PNG: Metadata APIs skip metadata after IDAT
PNG allows for iTXt, tEXt, and zTXt chunks to appear at any point in the file, i.e. before or after IDAT (see here).
Expected
ImageDecoder::iptc_metadata and friends should include all metadata in the file.
Actual behaviour
ImageDecoder::iptc_metadata and friends currently only return metadata that is specified before the first IDAT chunk.
Reproduction steps
Here's a repro PNG and a (currently failing) test: https://github.com/image-rs/image/commit/567abd77b5a942b0a7d501fffbdd06efaef3b2e7. Solving this is not trivial: ImageDecoder currently does not walk past the IDAT chunks until read_image is called.
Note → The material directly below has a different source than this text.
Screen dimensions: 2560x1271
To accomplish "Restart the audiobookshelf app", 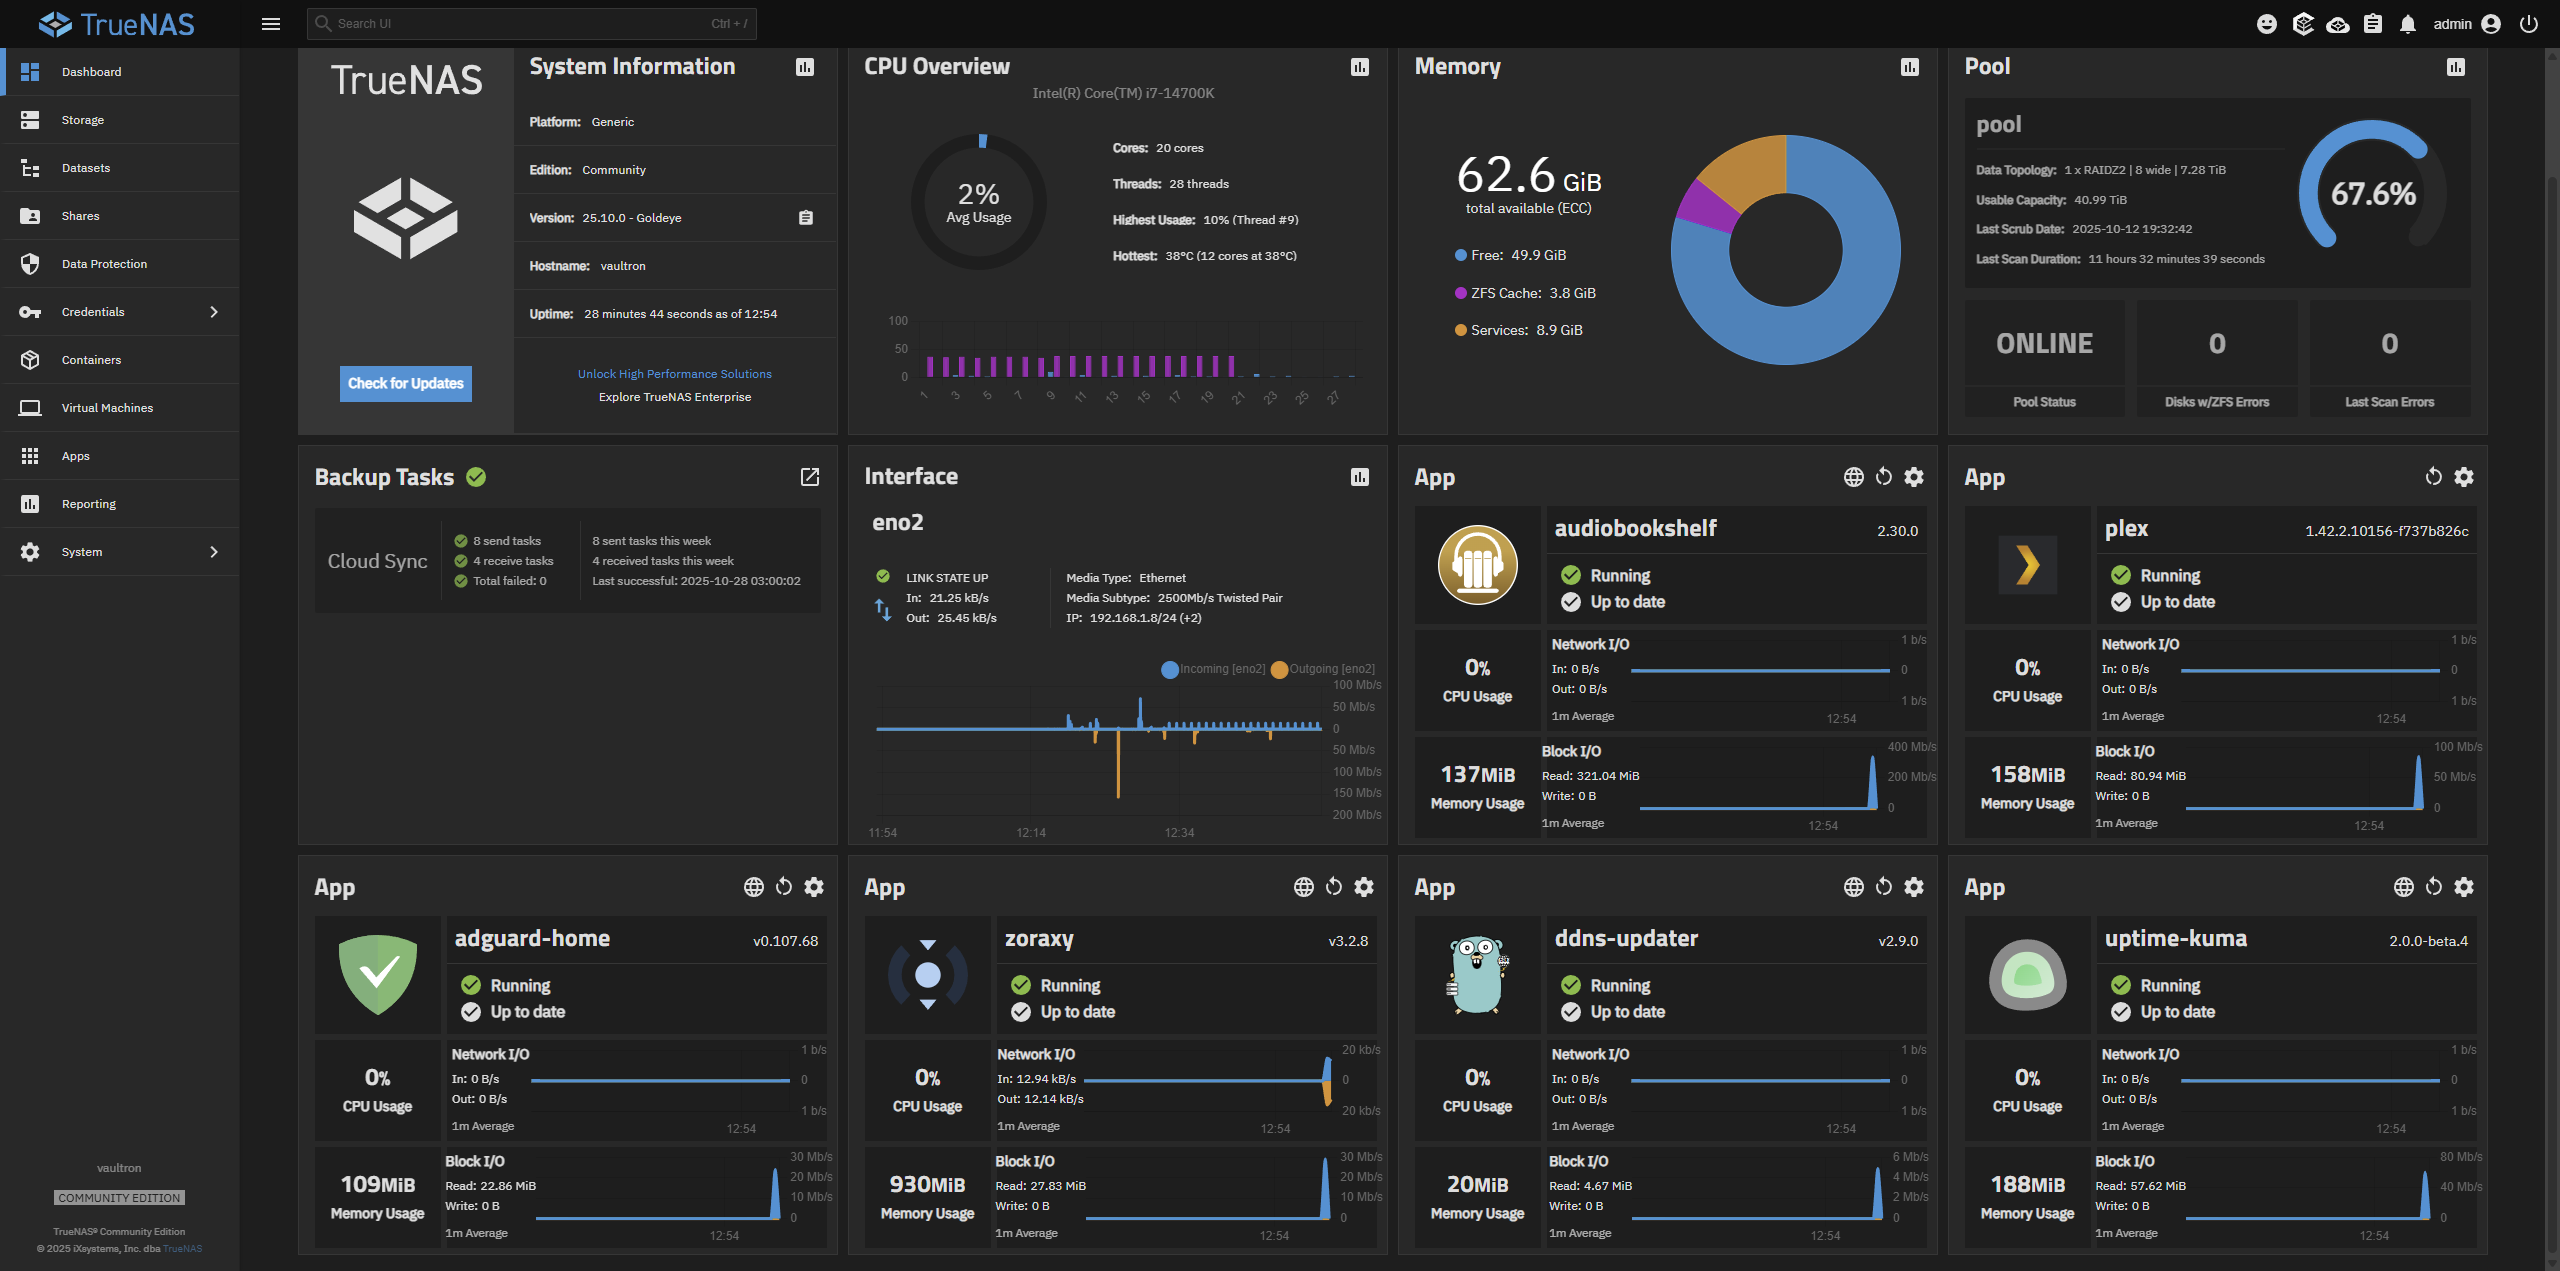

At which point the decoder is consumed and metadata cannot be accessed anymore. 🙃
Going through the entire file before returning metadata fixes this. I've drafted one possible approach here:
- https://github.com/image-rs/image/compare/main...mhils:image:metadata?expand=1
- https://github.com/image-rs/image-png/compare/master...mhils:image-png:metadata?expand=1
This makes things work, but it's not very performant - the current low-level image-png API simply does not mix very well with the high-level metadata accessors in image-png. Do you folks have any thoughts on what's the best way to solve this?
Thank you for your fantastic work on image-png! 🍰 😃
You've pretty much identified the problem in ImageDecoder already. There's going to be a rewrite of the trait in 1.0 to take it into account. For metadata occurring after the initial header we want the decoding to support this sequence (just a sketch for now):
let mut decoder = …
decoder.set_limits(…);
let frame_info = decoder.init()?;
let mut buffer = buffer_from_info(&frame_info);
decoder.read_image(&mut buffer)?;
decoder.iptc_metadata()?; // or other metadata
In 0.25 the ImageDecoder::read_image consumes the decoder so it is no longer possible to read any metadata from it. I think the png API is not at fault here in any way, it roughly reflects how a PNG file is structured which is most important. It should be image that is amenable to using that structure as well.
Added it explicitly to the plan of breaking changes.
Thank you for the super quick feedback! 😃
I also considered the approach you sketched (make read_image not consume self), but I think it maybe makes for a not-so-great API? First, it's not obvious at all that he following code does not return all metadata from the image:
let mut decoder = PngDecoder::new(...)?;
decoder.iptc_metadata()?;
This is a slightly mean footgun because the code returns metadata for some images. That's easy to miss in testing. Second -- probably less severe -- I think it also means that there is no way to access metadata without reading the entire image into a buffer first. Maybe it makes more sense to have some .peek_at_metadata helper in the image-png crate reader that seeks through the file if called before read_image? That will be a bit ugly to implement, but could make for a more intuitive image API.
That being said - you are the API expert here, feel free to disregard that suggestion. :) It's not a dealbreaker.
I think some sort of peek_trailing_metadata on the png crate is probably the least-bad approach. We could call it lazily only if the user asked for metadata we haven't seen yet before the IDATs.
This is actually not far from how the image-webp crate works. But in that case we unconditionally unconditionally scan the full file during initialization to record the positions of metadata chunks, since the WebP format requires certain metadata chunks to be after the image data.